Maybe we could learn more by monitoring the model and retraining with new data in the future.
Takeaways#
I’m quite glad I kept a running log in the notebook as I experimented. It made it very easy to go back and check my test set against previous model iterations.
So much experimentation is involved in building models and a notebook is a very useful tool that empowers the experimentation. I’m not sure how I could do ML without them.
Claude continues to be an invaluable assistant for answering questions about my approach and writing little snippets of pandas to help me validate I am (hopefully) on the right track.

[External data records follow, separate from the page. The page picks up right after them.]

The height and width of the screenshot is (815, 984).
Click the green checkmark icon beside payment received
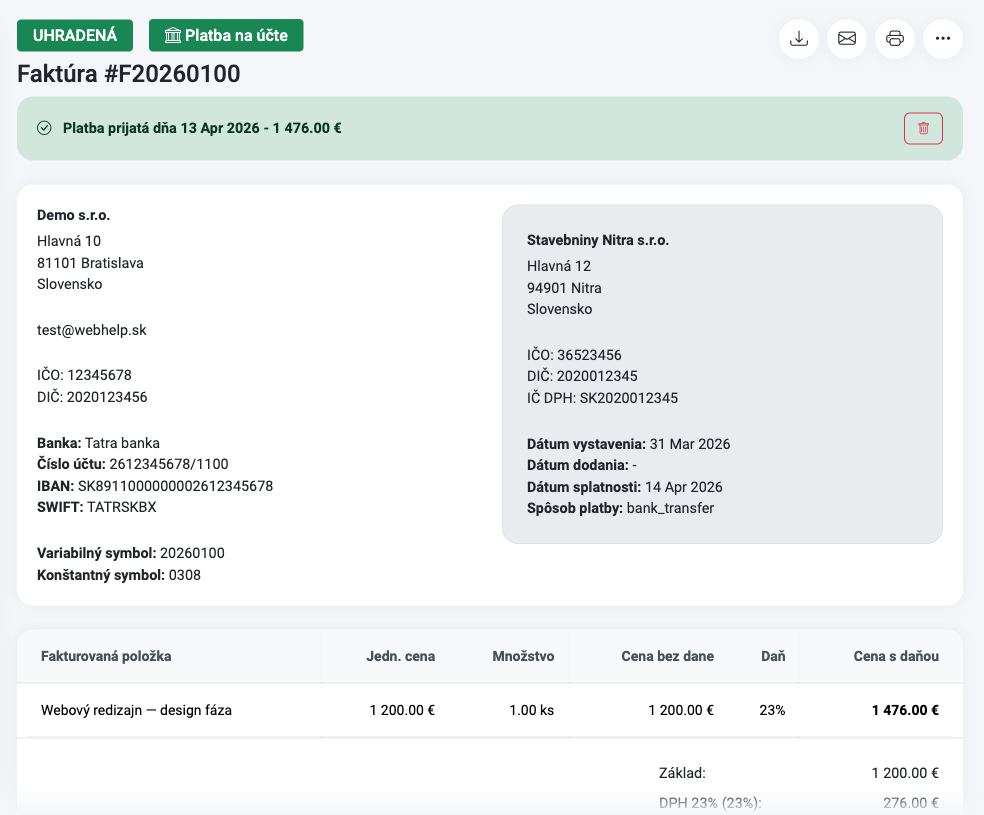pos(44,128)
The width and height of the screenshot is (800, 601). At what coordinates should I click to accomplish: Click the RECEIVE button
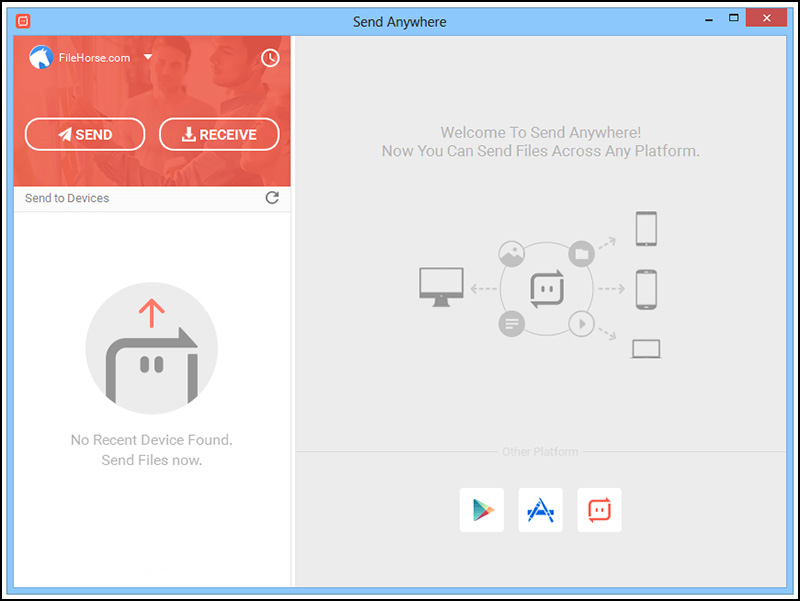click(x=219, y=134)
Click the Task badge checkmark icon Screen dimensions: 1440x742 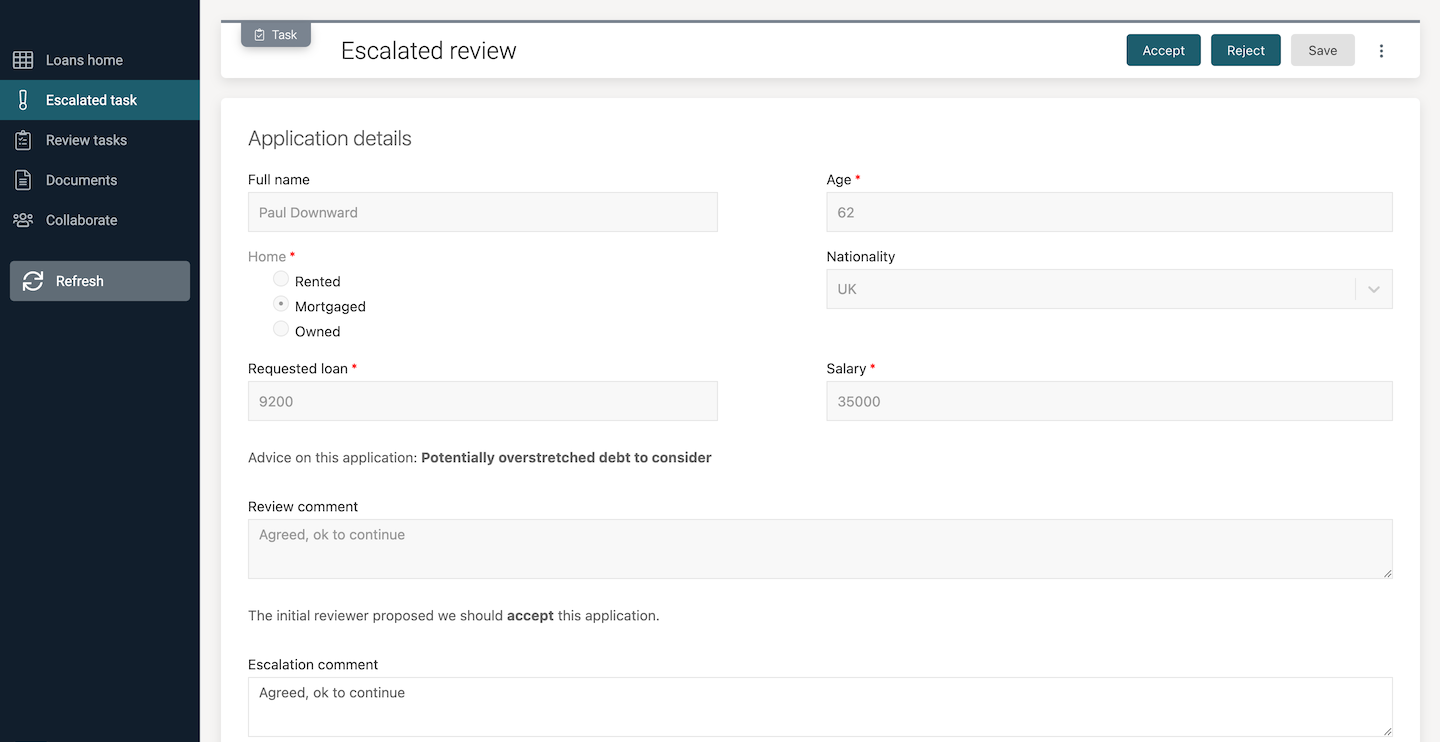259,33
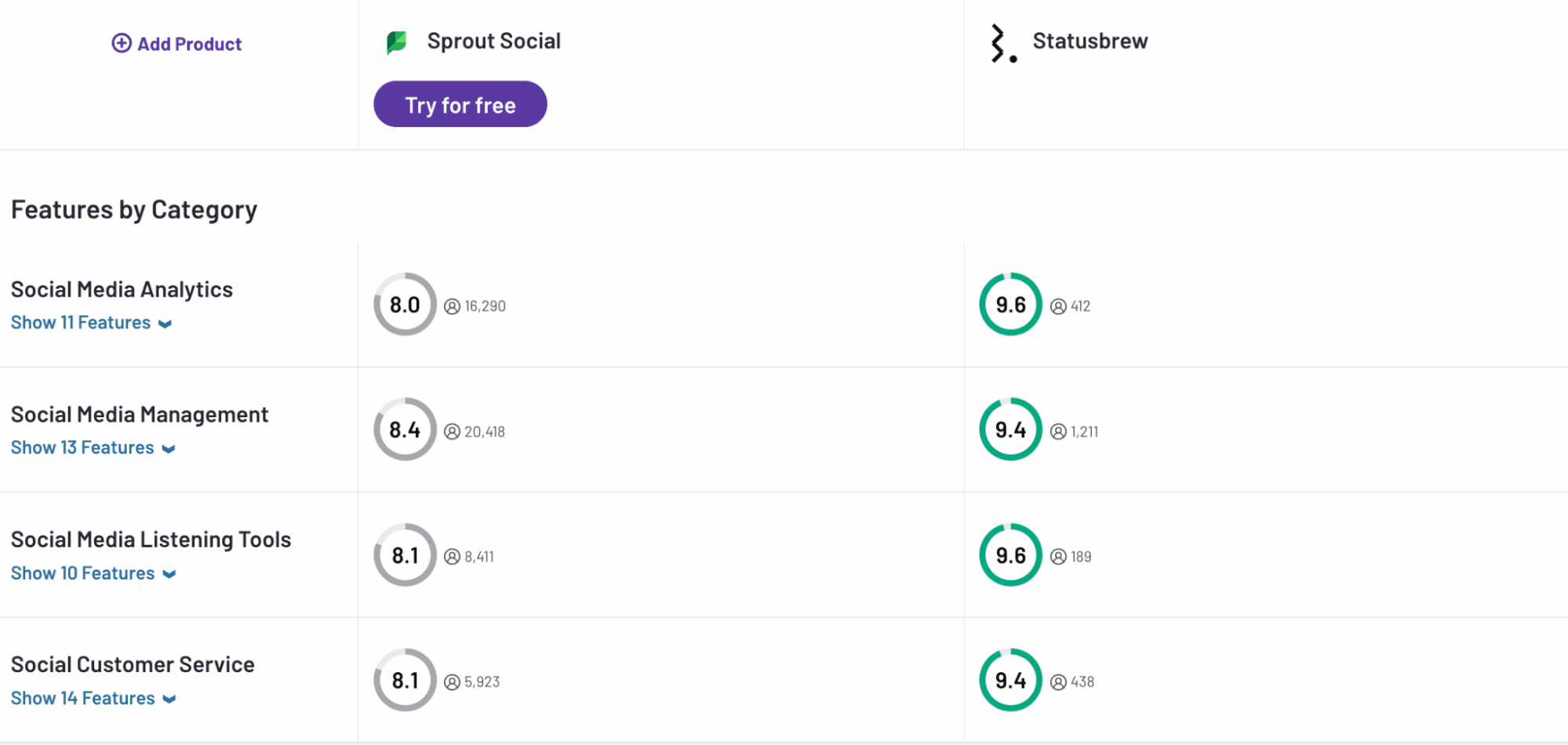Viewport: 1568px width, 745px height.
Task: Click the Sprout Social leaf logo
Action: tap(397, 42)
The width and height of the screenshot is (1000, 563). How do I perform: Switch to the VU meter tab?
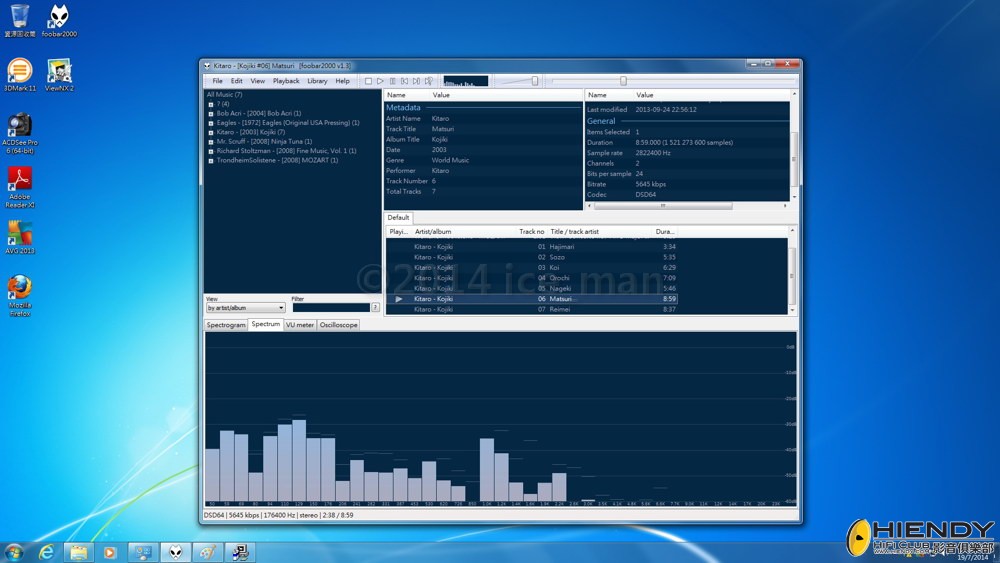[299, 325]
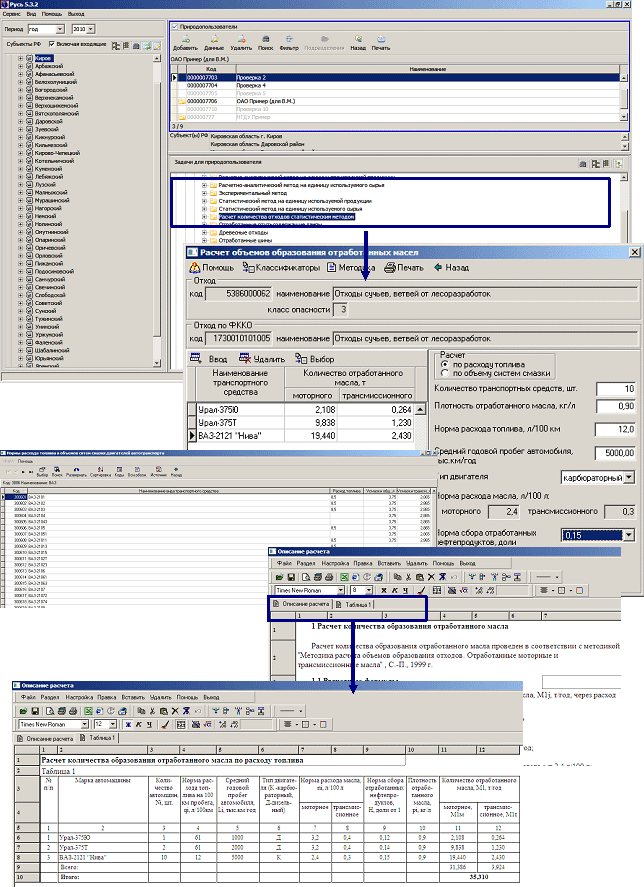Image resolution: width=644 pixels, height=887 pixels.
Task: Click the Назад button in the oil calculation window
Action: point(451,267)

I’m still not really sure what my results mean! My model seemed to perform reasonably well against the test set. This (again) is where a Kaggle competition could help with a leaderboard so I could have some relative sense of how good my approach is. Right now, I just don’t know. I’ve been told this feeling may never go away 🫠.